*** Opening of DATA TO PROCESS ***
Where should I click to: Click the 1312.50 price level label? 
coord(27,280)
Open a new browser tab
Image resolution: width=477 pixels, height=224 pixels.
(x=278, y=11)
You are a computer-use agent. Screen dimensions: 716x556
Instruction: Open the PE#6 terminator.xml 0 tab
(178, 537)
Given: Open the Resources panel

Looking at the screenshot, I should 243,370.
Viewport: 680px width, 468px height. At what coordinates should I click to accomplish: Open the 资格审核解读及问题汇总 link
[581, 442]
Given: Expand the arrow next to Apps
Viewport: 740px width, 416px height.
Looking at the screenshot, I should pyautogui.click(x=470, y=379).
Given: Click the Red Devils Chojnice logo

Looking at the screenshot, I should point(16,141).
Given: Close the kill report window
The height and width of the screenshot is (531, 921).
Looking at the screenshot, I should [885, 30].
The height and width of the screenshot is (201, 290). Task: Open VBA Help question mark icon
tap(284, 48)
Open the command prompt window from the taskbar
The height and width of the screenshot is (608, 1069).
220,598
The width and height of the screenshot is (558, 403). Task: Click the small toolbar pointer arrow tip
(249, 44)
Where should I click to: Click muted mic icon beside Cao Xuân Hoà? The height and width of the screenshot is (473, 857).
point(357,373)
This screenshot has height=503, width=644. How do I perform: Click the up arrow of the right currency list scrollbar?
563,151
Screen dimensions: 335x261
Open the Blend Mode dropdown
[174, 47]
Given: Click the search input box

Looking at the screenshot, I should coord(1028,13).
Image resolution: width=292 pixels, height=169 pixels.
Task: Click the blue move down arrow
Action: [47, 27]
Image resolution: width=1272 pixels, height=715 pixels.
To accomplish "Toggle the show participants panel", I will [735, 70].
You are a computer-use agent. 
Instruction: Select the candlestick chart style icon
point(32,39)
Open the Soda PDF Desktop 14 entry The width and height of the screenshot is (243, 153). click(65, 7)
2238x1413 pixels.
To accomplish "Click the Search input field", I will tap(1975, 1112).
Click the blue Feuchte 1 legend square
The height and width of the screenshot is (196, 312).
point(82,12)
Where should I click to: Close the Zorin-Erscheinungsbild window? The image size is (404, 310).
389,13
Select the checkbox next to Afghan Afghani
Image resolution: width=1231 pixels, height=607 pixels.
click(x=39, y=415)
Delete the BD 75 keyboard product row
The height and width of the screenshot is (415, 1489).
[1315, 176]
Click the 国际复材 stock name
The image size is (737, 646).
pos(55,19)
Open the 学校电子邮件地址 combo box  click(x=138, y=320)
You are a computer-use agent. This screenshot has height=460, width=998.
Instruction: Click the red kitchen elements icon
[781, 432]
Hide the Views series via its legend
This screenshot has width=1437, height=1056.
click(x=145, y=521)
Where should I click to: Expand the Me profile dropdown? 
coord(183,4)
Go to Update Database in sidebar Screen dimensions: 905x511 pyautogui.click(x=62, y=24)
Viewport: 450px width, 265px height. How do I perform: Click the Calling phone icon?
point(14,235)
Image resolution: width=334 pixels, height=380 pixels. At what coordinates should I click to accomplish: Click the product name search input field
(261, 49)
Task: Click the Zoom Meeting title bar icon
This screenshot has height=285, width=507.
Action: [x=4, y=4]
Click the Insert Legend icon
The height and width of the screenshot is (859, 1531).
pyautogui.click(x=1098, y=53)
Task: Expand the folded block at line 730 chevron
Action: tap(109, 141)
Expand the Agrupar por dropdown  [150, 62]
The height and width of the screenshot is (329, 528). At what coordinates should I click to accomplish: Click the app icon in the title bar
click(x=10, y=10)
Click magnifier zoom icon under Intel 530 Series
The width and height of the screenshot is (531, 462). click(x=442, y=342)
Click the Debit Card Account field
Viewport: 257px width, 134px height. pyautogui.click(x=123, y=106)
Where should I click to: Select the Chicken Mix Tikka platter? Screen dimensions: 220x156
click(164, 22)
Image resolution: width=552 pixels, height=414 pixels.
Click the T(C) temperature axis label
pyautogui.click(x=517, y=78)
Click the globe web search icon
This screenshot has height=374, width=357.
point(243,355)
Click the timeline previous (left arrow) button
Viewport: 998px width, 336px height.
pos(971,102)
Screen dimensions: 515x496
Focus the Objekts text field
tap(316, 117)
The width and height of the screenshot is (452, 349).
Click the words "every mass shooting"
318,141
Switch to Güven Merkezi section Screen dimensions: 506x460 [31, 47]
*** Close of DATA TO PROCESS ***
ACTIVITY: Of the entries above, repeat exactly the lines between the line with "Viewport: 450px width, 265px" and the line with "Task: Click the Zoom Meeting title bar icon", inclusive, and no others.

ANSWER AREA:
Viewport: 450px width, 265px height. How do I perform: Click the Calling phone icon?
point(14,235)
Image resolution: width=334 pixels, height=380 pixels. At what coordinates should I click to accomplish: Click the product name search input field
(261, 49)
Task: Click the Zoom Meeting title bar icon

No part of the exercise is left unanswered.